Talk like that, untouched by dissenting analyses such as mine here, has a mind-freezing effect on most people, especially college students, who’ve barely heard of thinking that assigns citizens, and hence boardroom directors, a little more sovereignty over meaningless market riptides than Zabel ever would.

And if most citizens’ and opinion-makers’ minds are frozen like this, what can one expect of their political leaders? Well, this time even I found myself amazed to read in the Times on July 18 that “Mr. Murdoch's potential stewardship of The Journal gained an unlikely endorsement yesterday, given both his and The Journal's traditionally conservative politics. In an interview, former Vice President Al Gore defended Mr. Murdoch as someone who supports independent voices and keeps his word. Mr. Gore was referring to his own experience negotiating a contract to carry Current TV, a cable channel he helped found.

“Mr. Gore, who has spoken out against media consolidation by conglomerates like the News Corporation in the past, said that he was mainly concerned with ownership of broadcast outlets. ‘That's an issue -- but on the question of his openness to independent points of view, I want you to know that my experience has been that when he gave his word, he kept his word.'”

“That’s an issue” – it sounds like the reporter had to remind Gore what’s in his new book, The Assault on Reason, which I described here. But, hey, Murdoch kept his word to Al on a business deal, and that’s what counts in America today. And, hey, he’s gracious to Hillary Clinton, too.

◆ **Available data**:
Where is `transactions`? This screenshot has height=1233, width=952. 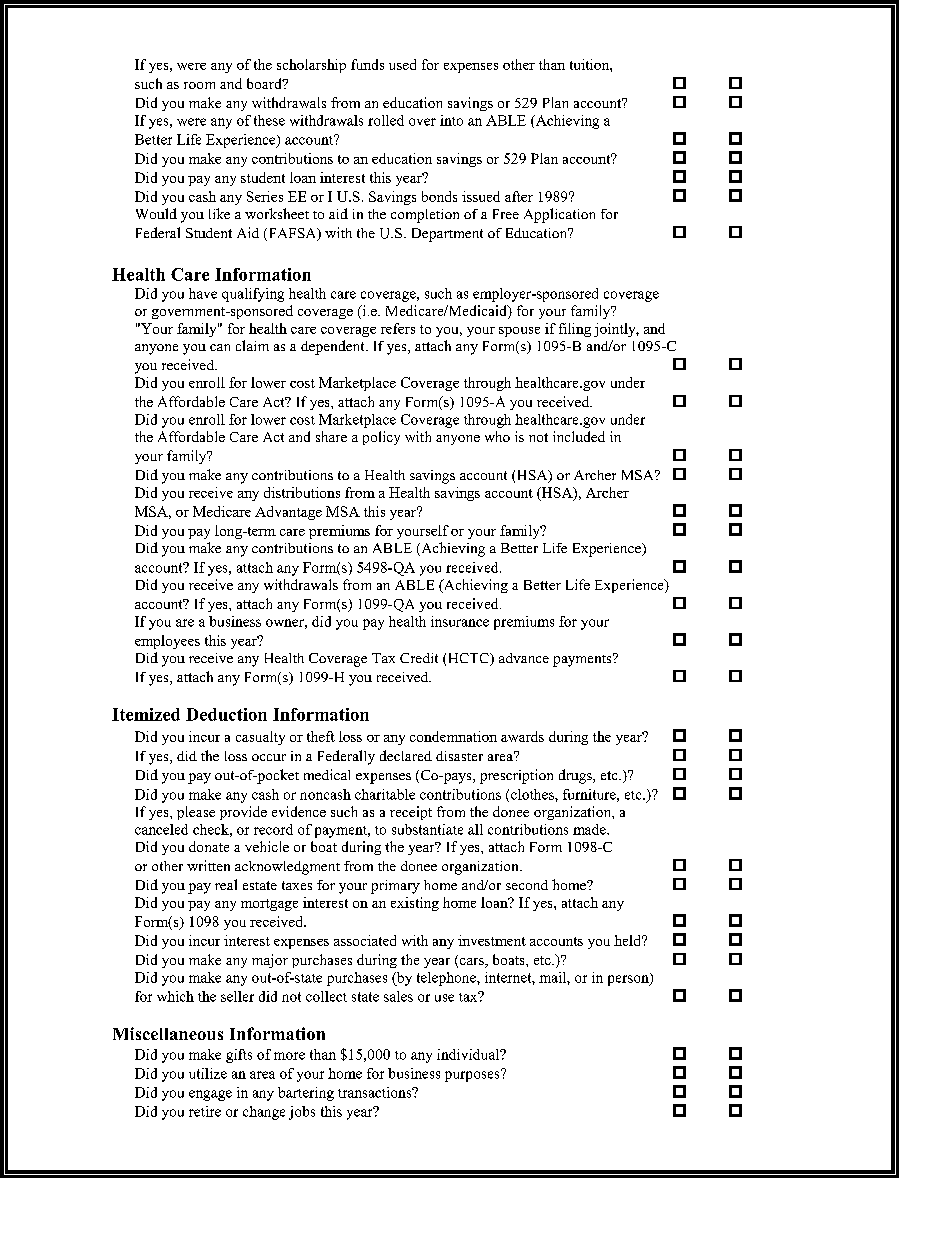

◆ **Exercise task 1**: In the commentary on Murdoch, what cable channel did Al Gore help found?
◆ **Exercise task 2**: Print the commentary on Murdoch from "And if most" up to and including "he helped found.".

◆ **Final answer 1**: Current TV

◆ **Final answer 2**:
And if most citizens’ and opinion-makers’ minds are frozen like this, what can one expect of their political leaders? Well, this time even I found myself amazed to read in the Times on July 18 that “Mr. Murdoch's potential stewardship of The Journal gained an unlikely endorsement yesterday, given both his and The Journal's traditionally conservative politics. In an interview, former Vice President Al Gore defended Mr. Murdoch as someone who supports independent voices and keeps his word. Mr. Gore was referring to his own experience negotiating a contract to carry Current TV, a cable channel he helped found.